Hola Jordi. He leído tu "Hola Papa" y me ha "tocado".
Estas navidades pasadas he perdido a mi único hijo de 4 años. Todo fue muy rápido y un virus desembocó en una neumonía y me lo arrebató.
He escuchado a la doctora Anji por internet y creo que soy una persona fuerte y que dentro de mi tengo recursos para seguir. Me daba miedo esa sensación de "no le quería demasiado porque sigo hacia delante" y ella lo explica como un error muy frecuente en personas que como yo, algo nos empuja a seguir y yo creo que es el amor hacia mi hijo.
Aunque digo esto, no lo puedo quitar de mi mente. A cada instante, lo recuerdo y la tristeza invade mi corazón y me saltan las lágrimas. A veces vivo en un constante control de pensamiento, como si fuera un funambulista y mi precipicio fuera la ansiedad de no tenerlo conmigo. Pero a pesar de ello, sigo con mi vida, evitando tomar algo que me ayude a estar más relajado y como podrás imaginar, lo peor son las noches porque no duermo mucho.
Hace poco la tragedia ha vuelto a mi vida y aunque no quiero dar pena los amigos tratan de apoyarme aunque a mi me apetece estar solo y no hablar con ellos porque siento que aunque tienen buena intención lo único que necesito no me lo pueden devolver y para seguir, en mi interior tengo lo que necesito. Suena prepotente pero es así. Por eso prefiero seguir solo, con mi pareja que no era la madre de mi hijo y me comprende.
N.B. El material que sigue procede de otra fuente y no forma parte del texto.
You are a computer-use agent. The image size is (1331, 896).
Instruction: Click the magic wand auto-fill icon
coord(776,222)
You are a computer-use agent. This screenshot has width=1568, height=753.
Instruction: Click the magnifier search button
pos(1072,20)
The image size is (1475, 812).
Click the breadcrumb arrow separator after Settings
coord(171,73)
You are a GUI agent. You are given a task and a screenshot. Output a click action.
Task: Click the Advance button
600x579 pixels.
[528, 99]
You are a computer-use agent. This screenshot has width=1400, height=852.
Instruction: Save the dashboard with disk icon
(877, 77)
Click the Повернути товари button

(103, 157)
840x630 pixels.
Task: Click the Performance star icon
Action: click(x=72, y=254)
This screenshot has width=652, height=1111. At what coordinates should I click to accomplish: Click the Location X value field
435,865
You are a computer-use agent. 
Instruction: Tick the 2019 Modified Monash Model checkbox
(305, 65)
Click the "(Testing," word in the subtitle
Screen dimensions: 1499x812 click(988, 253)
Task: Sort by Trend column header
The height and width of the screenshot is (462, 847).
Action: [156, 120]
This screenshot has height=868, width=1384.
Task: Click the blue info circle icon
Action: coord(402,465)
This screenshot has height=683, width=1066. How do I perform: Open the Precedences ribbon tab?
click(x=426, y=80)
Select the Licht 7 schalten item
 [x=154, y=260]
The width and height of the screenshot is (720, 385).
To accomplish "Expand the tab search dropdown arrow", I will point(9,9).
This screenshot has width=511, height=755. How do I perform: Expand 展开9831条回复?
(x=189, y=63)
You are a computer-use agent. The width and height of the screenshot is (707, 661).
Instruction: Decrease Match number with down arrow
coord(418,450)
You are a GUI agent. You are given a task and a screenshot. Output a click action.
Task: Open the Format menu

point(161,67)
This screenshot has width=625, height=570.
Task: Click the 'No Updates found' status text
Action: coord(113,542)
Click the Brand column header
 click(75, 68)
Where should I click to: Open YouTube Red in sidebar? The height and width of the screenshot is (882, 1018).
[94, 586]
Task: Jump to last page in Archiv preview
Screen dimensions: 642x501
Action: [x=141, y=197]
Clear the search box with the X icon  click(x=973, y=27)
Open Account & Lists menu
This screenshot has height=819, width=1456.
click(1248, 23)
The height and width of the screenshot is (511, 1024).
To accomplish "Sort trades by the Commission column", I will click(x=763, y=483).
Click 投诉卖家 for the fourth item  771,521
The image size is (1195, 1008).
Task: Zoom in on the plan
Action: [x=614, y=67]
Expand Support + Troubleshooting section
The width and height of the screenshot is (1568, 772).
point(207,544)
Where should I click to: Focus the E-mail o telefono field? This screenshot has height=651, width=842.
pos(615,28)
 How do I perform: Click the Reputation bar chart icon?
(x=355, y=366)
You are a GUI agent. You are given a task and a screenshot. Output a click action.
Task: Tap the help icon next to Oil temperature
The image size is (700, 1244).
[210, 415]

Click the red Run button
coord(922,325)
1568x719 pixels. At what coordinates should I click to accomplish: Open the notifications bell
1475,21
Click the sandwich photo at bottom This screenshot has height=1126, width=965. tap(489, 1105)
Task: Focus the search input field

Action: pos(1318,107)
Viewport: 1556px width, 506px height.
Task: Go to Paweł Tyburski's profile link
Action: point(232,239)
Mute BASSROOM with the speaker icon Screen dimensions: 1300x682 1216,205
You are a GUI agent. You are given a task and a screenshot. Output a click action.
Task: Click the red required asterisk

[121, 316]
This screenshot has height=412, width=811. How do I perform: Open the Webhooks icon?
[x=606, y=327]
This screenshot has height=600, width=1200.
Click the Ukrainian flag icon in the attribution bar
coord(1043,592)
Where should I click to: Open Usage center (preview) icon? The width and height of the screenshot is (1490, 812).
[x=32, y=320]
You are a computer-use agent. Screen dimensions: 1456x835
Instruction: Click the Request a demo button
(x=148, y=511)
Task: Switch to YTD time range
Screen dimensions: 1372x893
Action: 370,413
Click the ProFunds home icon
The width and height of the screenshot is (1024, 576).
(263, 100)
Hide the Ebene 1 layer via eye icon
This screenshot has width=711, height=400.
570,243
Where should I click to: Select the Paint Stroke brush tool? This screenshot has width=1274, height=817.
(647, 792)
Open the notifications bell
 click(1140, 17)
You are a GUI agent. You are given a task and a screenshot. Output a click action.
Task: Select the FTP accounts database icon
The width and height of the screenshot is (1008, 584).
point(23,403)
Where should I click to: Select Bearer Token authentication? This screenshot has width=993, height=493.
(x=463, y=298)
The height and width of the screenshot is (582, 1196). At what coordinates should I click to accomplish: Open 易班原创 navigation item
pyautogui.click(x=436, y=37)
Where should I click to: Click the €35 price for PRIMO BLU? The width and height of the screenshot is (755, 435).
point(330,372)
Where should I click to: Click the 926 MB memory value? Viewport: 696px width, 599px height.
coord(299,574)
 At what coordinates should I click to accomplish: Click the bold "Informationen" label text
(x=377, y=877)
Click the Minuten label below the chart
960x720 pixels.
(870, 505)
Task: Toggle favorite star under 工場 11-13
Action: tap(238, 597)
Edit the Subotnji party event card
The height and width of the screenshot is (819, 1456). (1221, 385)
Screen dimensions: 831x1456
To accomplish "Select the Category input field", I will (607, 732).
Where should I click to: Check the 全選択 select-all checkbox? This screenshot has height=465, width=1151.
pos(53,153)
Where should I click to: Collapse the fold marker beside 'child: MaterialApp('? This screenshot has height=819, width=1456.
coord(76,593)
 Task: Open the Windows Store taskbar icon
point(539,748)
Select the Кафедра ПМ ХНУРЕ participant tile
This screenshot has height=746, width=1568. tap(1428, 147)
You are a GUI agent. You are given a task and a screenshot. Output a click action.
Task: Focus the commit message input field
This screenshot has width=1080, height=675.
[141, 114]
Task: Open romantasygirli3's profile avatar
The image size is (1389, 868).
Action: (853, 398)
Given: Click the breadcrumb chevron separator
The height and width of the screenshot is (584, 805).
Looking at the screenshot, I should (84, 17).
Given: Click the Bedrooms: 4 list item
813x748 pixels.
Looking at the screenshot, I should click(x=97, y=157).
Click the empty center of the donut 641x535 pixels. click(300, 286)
Si te escribo es porque has vivido lo mismo que yo, diferente causa y diferente edad, pero lo mismo. Me conforta saber que mi hijo ha sido feliz toda su vida, que nunca lo veré sufrir o triste porque solo pensaba en jugar. Hablaba todos los días con él por videoconferencia y estuvo conmigo mucho tiempo también y a veces, le pregunto a su madre, si él en algún momento estaba triste porque yo no estuviera con ellos y ella me dice, que él me añoraba en algunos momentos, me llamaban y ya era feliz. Eso me tranquiliza, saber que era un niño y como tal no ha conocido maldades o tristezas de la vida.
Lo que no puedo es ver fotos o videos. Tengo todo guardado porque no sé si en un futuro lo podré hacer y no quiero perder nada. Pero aunque a veces tengo sensación de querer verlos no me atrevo.
Tenía muchos proyectos para él y ahora no sé que hacer. A veces no nos damos cuenta de que lo realmente importante no está a nuestro alcance...queremos tener éxito en nuestra profesión, tener una vida más o menos confortable, dar a nuestros hijos todo lo que podamos, etc...pero después, algo más simple, un virus en mi caso, te arrebata todo.
Uno de los motivos por los que te escribo es porque en tu "Hola papá" hay algo que no me gusta y perdóname, y es "me estoy despidiendo" porque yo no creo que sea así, quiero creer que él está en mi porque yo no soy el mismo, no soy él que era antes de ser padre y no soy ahora, después de su muerte, por eso, quiero pensar que él está en mi, en otro nivel, pero sigue aquí. A veces se escuchan frases como "Te deje ir" o "Tiene que marchar" y yo, no lo veo así. Lo veo como que está, de diferente manera, pero está. Con esa unión, con ese amor tan inmenso que nos teníamos, nada puede separarnos.
Aunque todos los padres decimos que nuestros hijos son especiales, mi hijo tenía algo diferente porque a veces, sentía cosas. Tengo varias anécdotas, pero una que me impactó fue en verano y mi pareja estaba triste y él lo sentía y le dijo "No estés triste, la muerte no existe". Cuando me lo contó nos sorprendió por su corta edad, pero no le dimos más importancia porque era todo luz lo que veíamos en él. Ahora, después de lo que pasó, me "agarro" a esa frase de mi hijo..."la muerte no existe".
Quiero que me disculpes por haberme extendido demasiado pero sentí la necesidad de escribirte.